* [DATA SHOWN]
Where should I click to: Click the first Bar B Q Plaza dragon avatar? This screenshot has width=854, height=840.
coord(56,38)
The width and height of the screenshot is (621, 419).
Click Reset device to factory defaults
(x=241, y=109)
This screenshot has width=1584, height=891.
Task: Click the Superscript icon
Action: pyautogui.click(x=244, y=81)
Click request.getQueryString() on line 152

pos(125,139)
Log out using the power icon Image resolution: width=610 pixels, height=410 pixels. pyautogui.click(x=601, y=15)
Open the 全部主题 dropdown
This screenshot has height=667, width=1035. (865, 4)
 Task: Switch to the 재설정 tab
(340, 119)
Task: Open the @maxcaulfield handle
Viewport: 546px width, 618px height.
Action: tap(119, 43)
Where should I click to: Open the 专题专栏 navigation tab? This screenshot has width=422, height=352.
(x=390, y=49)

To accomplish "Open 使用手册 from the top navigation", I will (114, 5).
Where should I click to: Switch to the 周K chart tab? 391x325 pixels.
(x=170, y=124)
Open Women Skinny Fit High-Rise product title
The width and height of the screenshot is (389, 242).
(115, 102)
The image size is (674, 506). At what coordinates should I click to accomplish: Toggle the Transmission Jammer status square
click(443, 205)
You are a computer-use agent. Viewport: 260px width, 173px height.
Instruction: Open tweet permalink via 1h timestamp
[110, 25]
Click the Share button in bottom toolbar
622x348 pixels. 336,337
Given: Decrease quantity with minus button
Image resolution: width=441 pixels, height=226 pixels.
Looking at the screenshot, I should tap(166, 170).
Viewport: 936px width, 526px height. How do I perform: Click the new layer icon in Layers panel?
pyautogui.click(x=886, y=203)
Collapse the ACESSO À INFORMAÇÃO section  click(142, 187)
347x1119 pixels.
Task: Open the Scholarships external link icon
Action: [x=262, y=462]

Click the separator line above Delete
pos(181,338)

* [WHAT NEEDS TO BE DONE] Output all of the records above as a JSON list of strings, with one string per line and blank lines omitted.

* [SOLUTION TO THE PROBLEM]
[
  "Where should I click to: Click the first Bar B Q Plaza dragon avatar? This screenshot has width=854, height=840.",
  "coord(56,38)",
  "The width and height of the screenshot is (621, 419).",
  "Click Reset device to factory defaults",
  "(x=241, y=109)",
  "This screenshot has width=1584, height=891.",
  "Task: Click the Superscript icon",
  "Action: pyautogui.click(x=244, y=81)",
  "Click request.getQueryString() on line 152",
  "pos(125,139)",
  "Log out using the power icon Image resolution: width=610 pixels, height=410 pixels. pyautogui.click(x=601, y=15)",
  "Open the 全部主题 dropdown",
  "This screenshot has height=667, width=1035. (865, 4)",
  " Task: Switch to the 재설정 tab",
  "(340, 119)",
  "Task: Open the @maxcaulfield handle",
  "Viewport: 546px width, 618px height.",
  "Action: tap(119, 43)",
  "Where should I click to: Open the 专题专栏 navigation tab? This screenshot has width=422, height=352.",
  "(x=390, y=49)",
  "To accomplish \"Open 使用手册 from the top navigation\", I will (114, 5).",
  "Where should I click to: Switch to the 周K chart tab? 391x325 pixels.",
  "(x=170, y=124)",
  "Open Women Skinny Fit High-Rise product title",
  "The width and height of the screenshot is (389, 242).",
  "(115, 102)",
  "The image size is (674, 506). At what coordinates should I click to accomplish: Toggle the Transmission Jammer status square",
  "click(443, 205)",
  "You are a computer-use agent. Viewport: 260px width, 173px height.",
  "Instruction: Open tweet permalink via 1h timestamp",
  "[110, 25]",
  "Click the Share button in bottom toolbar",
  "622x348 pixels. 336,337",
  "Given: Decrease quantity with minus button",
  "Image resolution: width=441 pixels, height=226 pixels.",
  "Looking at the screenshot, I should tap(166, 170).",
  "Viewport: 936px width, 526px height. How do I perform: Click the new layer icon in Layers panel?",
  "pyautogui.click(x=886, y=203)",
  "Collapse the ACESSO À INFORMAÇÃO section  click(142, 187)",
  "347x1119 pixels.",
  "Task: Open the Scholarships external link icon",
  "Action: [x=262, y=462]",
  "Click the separator line above Delete",
  "pos(181,338)"
]